Forced ranking was a “business fad,” according to Cliff Stevenson, senior human capital researcher at the Institute for Corporate Productivity (i4cp). “It seems like it’s been here forever, but it really started in the 1980s.” Used by 40 percent of companies in 2009, an i4cp survey found only 14 percent were using it in 2012.

GE’s Welch is largely credited with popularizing stack rankings, which he used to place workers on a corporate “vitality curve.” During the ‘80s, these forced rankings helped Welch to annually fire the lowest-ranked 10 percent of his executives, regardless of absolute performance.

Microsoft’s About Face

Microsoft’s change in heart came after a series of unflattering published reports described how for many years its ranking system was kept a secret and how it turned Redmond inward-looking as employees sought to protect themselves.

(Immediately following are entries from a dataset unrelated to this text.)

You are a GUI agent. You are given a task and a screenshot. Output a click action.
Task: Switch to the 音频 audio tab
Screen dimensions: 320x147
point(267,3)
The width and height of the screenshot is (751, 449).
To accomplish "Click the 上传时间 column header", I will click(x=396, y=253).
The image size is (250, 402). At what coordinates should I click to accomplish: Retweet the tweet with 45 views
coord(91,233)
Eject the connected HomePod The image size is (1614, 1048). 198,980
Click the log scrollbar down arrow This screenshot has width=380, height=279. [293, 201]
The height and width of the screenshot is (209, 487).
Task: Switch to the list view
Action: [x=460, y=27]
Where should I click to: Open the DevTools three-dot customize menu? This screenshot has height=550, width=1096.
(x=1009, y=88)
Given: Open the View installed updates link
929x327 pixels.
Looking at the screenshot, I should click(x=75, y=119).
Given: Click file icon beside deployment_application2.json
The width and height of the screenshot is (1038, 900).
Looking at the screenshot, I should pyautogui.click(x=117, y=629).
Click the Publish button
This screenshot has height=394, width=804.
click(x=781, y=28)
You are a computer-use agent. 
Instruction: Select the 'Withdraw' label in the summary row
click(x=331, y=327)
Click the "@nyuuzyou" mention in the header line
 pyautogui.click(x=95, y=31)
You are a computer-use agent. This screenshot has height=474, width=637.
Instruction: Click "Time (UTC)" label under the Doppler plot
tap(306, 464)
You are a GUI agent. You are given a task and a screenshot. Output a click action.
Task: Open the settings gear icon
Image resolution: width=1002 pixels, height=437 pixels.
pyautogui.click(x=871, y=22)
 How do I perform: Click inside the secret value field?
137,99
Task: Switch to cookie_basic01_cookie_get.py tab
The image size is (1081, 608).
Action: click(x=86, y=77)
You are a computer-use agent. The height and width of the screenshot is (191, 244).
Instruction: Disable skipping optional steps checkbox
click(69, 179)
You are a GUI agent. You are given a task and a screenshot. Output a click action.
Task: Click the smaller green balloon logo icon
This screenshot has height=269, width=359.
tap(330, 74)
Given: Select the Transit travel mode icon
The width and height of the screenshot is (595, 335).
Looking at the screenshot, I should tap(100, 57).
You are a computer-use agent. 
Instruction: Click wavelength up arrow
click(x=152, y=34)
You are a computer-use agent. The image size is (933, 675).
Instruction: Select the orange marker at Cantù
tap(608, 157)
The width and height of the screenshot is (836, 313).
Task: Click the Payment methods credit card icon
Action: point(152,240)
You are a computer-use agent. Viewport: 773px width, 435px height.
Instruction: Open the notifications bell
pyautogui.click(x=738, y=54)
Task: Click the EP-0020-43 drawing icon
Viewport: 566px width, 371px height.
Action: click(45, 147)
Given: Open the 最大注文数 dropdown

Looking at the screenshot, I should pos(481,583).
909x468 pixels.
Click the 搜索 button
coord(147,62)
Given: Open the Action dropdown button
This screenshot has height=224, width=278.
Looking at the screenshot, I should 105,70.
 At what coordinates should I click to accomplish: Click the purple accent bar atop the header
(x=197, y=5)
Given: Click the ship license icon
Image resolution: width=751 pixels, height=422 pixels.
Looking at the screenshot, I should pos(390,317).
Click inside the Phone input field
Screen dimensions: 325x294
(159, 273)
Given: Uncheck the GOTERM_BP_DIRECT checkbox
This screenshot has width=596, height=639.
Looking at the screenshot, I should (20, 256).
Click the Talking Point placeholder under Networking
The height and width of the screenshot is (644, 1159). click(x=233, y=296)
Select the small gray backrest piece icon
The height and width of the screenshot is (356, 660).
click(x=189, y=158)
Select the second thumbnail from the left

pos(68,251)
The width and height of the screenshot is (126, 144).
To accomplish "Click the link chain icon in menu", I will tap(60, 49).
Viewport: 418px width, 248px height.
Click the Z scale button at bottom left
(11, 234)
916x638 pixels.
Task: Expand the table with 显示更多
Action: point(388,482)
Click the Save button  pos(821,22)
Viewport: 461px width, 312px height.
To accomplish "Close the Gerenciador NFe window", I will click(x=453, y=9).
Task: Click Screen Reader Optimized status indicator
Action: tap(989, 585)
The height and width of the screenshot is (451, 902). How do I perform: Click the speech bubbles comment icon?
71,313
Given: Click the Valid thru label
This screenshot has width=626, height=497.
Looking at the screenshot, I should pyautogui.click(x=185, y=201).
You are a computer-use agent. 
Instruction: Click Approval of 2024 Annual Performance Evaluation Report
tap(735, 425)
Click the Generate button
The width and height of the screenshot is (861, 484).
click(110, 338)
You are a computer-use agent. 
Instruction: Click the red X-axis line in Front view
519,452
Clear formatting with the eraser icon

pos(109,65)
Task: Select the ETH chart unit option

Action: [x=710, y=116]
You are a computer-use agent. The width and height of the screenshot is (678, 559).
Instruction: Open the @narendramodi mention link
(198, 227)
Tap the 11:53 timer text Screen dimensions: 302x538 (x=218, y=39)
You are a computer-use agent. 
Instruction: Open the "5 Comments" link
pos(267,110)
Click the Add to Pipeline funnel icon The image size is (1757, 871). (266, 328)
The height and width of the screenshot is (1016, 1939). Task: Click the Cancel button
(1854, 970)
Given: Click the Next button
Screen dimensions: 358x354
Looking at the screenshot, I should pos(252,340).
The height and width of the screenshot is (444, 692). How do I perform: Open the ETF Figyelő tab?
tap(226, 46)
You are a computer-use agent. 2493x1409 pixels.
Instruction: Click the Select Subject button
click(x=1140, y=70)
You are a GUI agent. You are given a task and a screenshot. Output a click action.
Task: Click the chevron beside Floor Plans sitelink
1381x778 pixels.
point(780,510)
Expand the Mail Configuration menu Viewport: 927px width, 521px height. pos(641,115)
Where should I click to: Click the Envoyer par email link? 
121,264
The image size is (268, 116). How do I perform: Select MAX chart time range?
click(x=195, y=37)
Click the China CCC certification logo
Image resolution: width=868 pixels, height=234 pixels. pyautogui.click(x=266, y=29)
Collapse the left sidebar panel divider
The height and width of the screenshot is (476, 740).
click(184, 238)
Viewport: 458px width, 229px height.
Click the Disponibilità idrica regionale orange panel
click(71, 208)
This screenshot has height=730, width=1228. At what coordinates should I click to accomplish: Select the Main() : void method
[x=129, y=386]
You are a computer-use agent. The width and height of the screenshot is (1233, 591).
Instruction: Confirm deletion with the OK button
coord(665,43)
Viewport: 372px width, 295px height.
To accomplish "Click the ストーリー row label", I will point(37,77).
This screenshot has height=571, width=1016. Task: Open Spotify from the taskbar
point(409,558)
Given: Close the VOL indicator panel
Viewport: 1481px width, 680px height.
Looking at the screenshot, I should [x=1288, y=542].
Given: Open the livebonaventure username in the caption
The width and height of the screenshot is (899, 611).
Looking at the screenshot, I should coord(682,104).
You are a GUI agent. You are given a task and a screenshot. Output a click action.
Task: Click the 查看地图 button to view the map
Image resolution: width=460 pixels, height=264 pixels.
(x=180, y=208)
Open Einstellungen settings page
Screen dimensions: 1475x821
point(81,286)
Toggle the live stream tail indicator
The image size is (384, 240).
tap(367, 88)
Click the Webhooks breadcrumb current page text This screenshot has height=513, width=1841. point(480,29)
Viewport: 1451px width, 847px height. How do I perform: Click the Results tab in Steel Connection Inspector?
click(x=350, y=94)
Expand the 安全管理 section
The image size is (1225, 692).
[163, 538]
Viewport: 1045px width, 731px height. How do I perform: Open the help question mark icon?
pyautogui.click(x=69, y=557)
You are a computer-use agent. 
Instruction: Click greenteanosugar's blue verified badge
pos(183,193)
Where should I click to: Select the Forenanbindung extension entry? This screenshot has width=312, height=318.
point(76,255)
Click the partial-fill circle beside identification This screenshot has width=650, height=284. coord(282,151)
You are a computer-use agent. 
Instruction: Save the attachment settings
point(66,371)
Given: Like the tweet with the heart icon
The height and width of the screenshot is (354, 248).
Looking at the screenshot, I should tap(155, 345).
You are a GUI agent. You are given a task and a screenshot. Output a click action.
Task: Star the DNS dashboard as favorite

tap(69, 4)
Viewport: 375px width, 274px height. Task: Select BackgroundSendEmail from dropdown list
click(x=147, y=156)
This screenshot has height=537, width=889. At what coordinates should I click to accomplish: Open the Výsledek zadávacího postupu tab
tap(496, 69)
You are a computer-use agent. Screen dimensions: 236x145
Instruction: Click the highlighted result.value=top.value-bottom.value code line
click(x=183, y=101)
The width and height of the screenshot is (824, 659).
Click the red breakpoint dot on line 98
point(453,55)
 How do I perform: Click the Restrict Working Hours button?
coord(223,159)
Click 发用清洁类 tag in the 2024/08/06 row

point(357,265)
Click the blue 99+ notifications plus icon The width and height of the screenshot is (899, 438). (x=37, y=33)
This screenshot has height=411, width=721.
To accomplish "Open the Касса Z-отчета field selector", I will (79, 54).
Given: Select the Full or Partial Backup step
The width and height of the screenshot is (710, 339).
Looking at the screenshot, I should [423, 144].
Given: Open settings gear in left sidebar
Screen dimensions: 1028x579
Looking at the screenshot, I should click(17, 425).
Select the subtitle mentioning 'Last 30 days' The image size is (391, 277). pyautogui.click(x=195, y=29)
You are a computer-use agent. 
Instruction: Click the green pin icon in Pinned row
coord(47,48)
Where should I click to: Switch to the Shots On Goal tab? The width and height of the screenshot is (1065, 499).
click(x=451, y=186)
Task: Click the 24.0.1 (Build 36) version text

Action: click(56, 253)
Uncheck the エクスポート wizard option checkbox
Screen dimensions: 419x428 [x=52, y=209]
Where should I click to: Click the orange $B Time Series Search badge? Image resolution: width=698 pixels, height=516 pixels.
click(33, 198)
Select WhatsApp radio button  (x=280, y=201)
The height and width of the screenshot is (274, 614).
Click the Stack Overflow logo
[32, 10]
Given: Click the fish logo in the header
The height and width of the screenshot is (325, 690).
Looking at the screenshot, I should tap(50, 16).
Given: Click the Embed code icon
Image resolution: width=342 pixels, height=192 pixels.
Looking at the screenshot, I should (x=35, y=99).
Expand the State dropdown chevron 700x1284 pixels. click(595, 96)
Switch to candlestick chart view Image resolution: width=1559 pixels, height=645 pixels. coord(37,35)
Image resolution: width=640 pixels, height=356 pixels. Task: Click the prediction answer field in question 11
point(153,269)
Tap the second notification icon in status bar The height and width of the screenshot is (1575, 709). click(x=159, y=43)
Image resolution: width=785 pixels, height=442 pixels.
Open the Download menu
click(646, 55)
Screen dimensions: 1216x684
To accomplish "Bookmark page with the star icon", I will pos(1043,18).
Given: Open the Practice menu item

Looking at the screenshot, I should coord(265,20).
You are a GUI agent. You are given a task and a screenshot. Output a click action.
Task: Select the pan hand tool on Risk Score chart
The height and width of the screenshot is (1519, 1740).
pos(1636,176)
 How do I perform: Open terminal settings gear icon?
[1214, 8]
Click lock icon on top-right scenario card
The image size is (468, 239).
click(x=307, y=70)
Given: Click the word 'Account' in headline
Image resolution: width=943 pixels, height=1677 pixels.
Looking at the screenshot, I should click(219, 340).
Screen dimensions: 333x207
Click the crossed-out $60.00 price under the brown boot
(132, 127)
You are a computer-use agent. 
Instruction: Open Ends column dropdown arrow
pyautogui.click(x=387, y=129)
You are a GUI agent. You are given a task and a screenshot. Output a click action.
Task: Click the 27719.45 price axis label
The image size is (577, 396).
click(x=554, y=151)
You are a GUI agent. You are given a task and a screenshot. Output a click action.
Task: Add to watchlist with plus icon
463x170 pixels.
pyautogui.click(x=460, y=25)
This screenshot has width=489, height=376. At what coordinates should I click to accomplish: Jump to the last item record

Even simple forced ranking, if made public, can cause trouble. In an email to Dice News, a corporate conflict resolution specialist spoke of a client who was told to choose the four worst performing team members. “Extreme competitiveness and being unwilling to work as a team were the feelings my client shared with me. And she wasn't even in the bottom four," the writer said.

Meanwhile, some observers say employee evaluation systems have a major effect on employee morale and, ultimately, corporate success or failure. “They play a pretty big role in the success of a company because they give you a roadmap to show you how rewards should be given out,” said Deb Keary, vice president of human resources at the Society for Human Resource Management.

“I don’t like forced ranking because you must put somebody at the bottom. If you do it once, that’s OK, there’s a person at the bottom. But if you do it again, there is a different person at the bottom. What happened? Did they go bad? At some point you’re cutting into people you need to keep,” she says. As for today’s top performers, “In five or 10 years, they’ll be out, too. Is this what you want to do? I really don’t think so.”

Not everyone agrees that stacked ranking are universally awful, just mostly.

“I think forced/stack ranking can work in some companies, those with a very aggressive culture that are able to fire 10 percent each year,” says Tom Armour, co-founder of HighReturnSelection, an HR consulting firm. “In my own experience, forced ranking is not conducive to organizations that rely on teamwork, innovation and creativity. It's hard to force people to be more creative and innovative with a stack ranking tool.”

Armour believes tech and knowledge based companies usually thrive when their environment is collegial and innovators work in teams sharing their ideas. “Forced raking produces the opposite, putting employees into competition with each other and having them withhold information and stop sharing.”

Still, forced ranking can be a useful tool, though only when managers do it in their heads and keep results secret. Keary, for example, has a large staff and keeps a mental list of her employees’ performances. “But I wouldn’t share that with a living soul because people don’t need to be disheartened and it wouldn’t help the strength of my team at all,” she says.

Another point against forced ranking is that it can do away with the average performers that actually get most of the work done. While top-performing “stars” lead corporate growth, implementation generally falls to others. Not everyone has to be a top performer to be effective for the company.

“Everybody is not a genius,” Keary concludes. “Everybody is not a 5. This is not Lake Wobegon. All the children are not above average.”